National polls show Vance’s unfavorability rising since becoming vice-president. Those describing themselves as independents, a crucial voting bloc, have recorded their unfavorable view of Vance increasing from 48% around inauguration day in late January to a record 57% in early October. A similar increase has been recorded among African Americans and Hispanic voters, who make up a considerable number of Middletown residents.
Vance has been criticized locally for not stepping in to save a Biden-era grant worth hundreds of millions to a local steel plant that would have created hundreds of clean energy jobs. In December, his mother admonished Middletown’s city council for not doing enough to recognize his achievements.
Silas and Robertson claim Vance’s policies and lack of support are damaging Middletown’s prospects.
“I’m confused [by Vance]. He says he wants to govern for the working person, for the average person, yet the policies that he supports are policies that hurt poor, working people disproportionately,” says Robertson.
Last month, Vance posted on X, saying: “Democrats are about to shutdown the government because they demand that we fund healthcare for illegal aliens,” a claim that has no basis in reality.
“Middletown has families that are disproportionately in the socioeconomic class that these policies are hurting. That’s why these policies are having a much more disproportionate impact on Middletown.” The US Census Bureau recorded that child poverty in Middletown is 29%, 13% above the national average.
Meanwhile, one of Silas and Robertson’s city council opponents, incumbent Paul Lolli, courted controversy last year when receiving a $135,981 payout after retiring from his job as Middletown city manager “due to personal circumstances”. While more than $43,000 of that was attributed to accrued paid time off, the remainder accounted for six months of salary and insurance benefits premiums. Emails and voicemails left by the Guardian with Lolli were not responded to.
Lolli and his right-leaning co-runner, a former city council member, have claimed it isn’t Vance’s job to lift up his home town.
Past vice-presidents, however, have ensured their own communities were recognized.
Kamala Harris helped bring millions of dollars in funding and grants into Oakland, California, her home town, during her vice-presidency.
Still, the challenges facing Robertson and Silas are significant, chief among them the gap in experience between them and their opponents, who have collectively worked in city administrative positions for decades.
Calling out Vance, a hometown hero for many Middletown residents, could also be costly.
Experts say that Vance’s unpopularity – and that of vice-presidents in general – is largely down to how people see the president.
“It’s hard to know how seriously to take a rating of JD Vance as an individual, as an office holder, because I think mostly what I think people are doing is transferring their opinion of Donald Trump as a president to JD Vance,” says Christopher Devine, associate professor of political science at the University of Dayton, who has written two books on vice-presidents.
He says many people who turn out for a presidential election do not take part in local polls such as city council elections.

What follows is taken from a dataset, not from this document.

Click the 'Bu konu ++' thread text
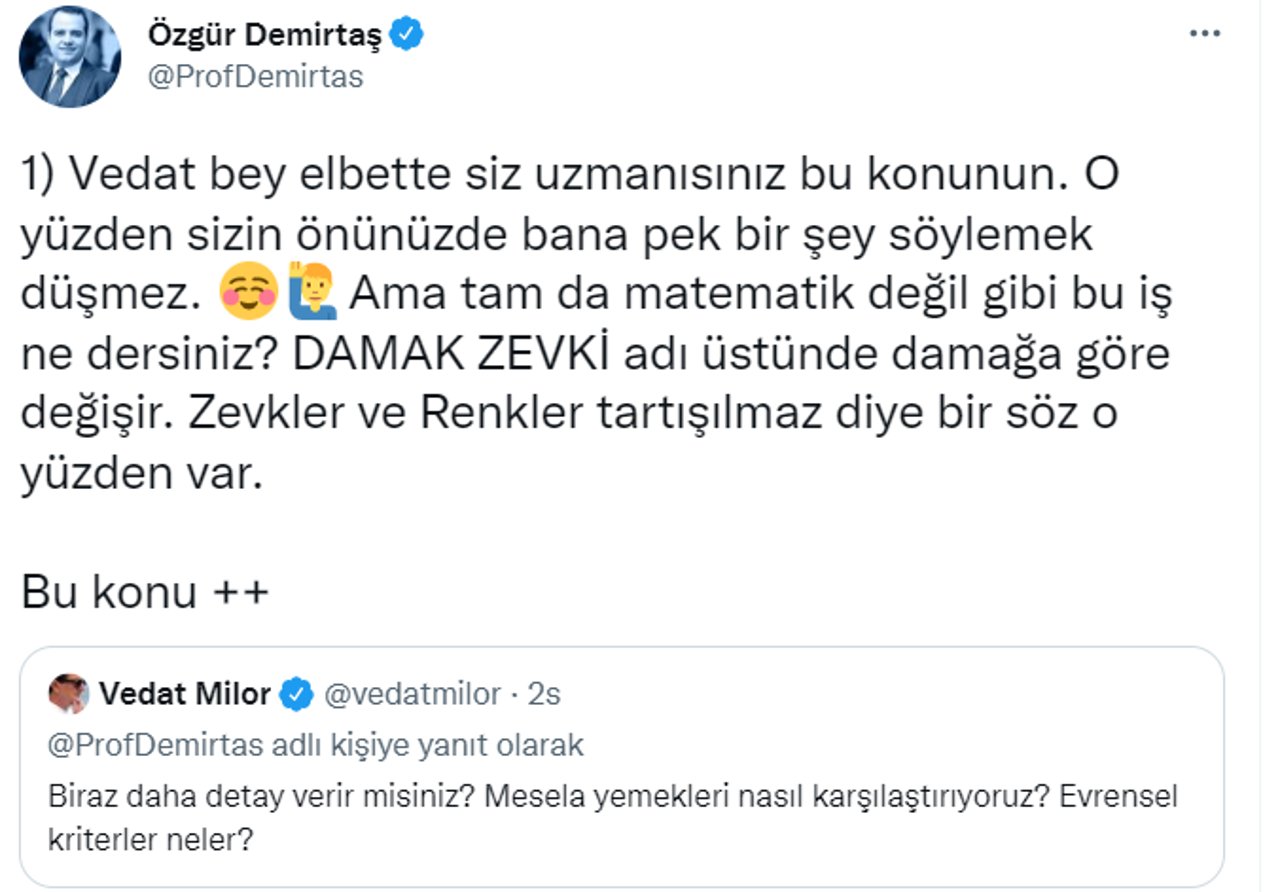This screenshot has height=892, width=1280. pos(146,593)
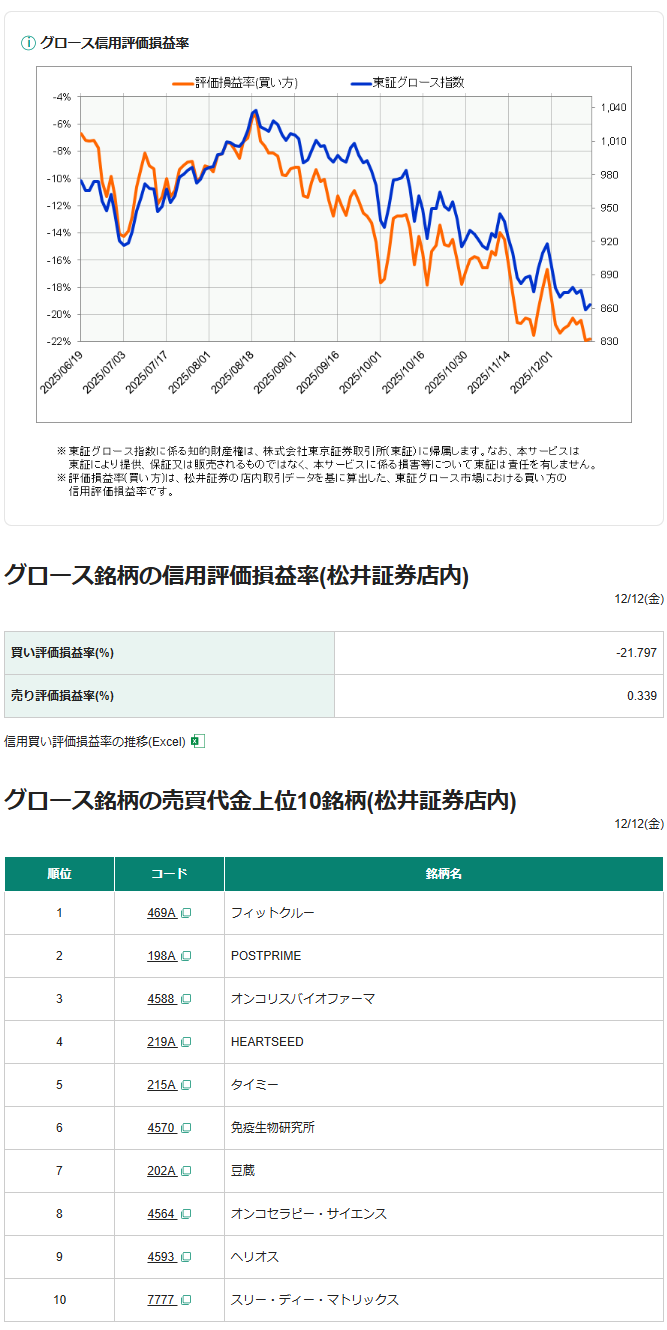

“The more localized and less visible in terms of the office, the lower the turnout’s going to be,” says Devine.
“Those folks who came out in force to vote for Trump and Vance in Middletown in 2024, that’s not going to be the same for people who are voting for city council in the fall of 2025.”
Silas, whose family members were part of the Great Migration of job-seeking African Americans who moved from the south to the midwest more than a century ago, says she first heard of Vance when she voted against him in a Senate election he ultimately won in 2022. Vance secured Trump’s endorsement for the race, which was funded by millions of dollars from billionaires such as Thiel.
For Robertson, countering the White House-fueled movement against working Americans starts in Middletown.
“I think that our country in general is at a pivotal moment,” he says.
“If good, decent people with the right motives don’t stand up and run for office and participate in the political process, then that leaves it ripe for picking for the bad actors.”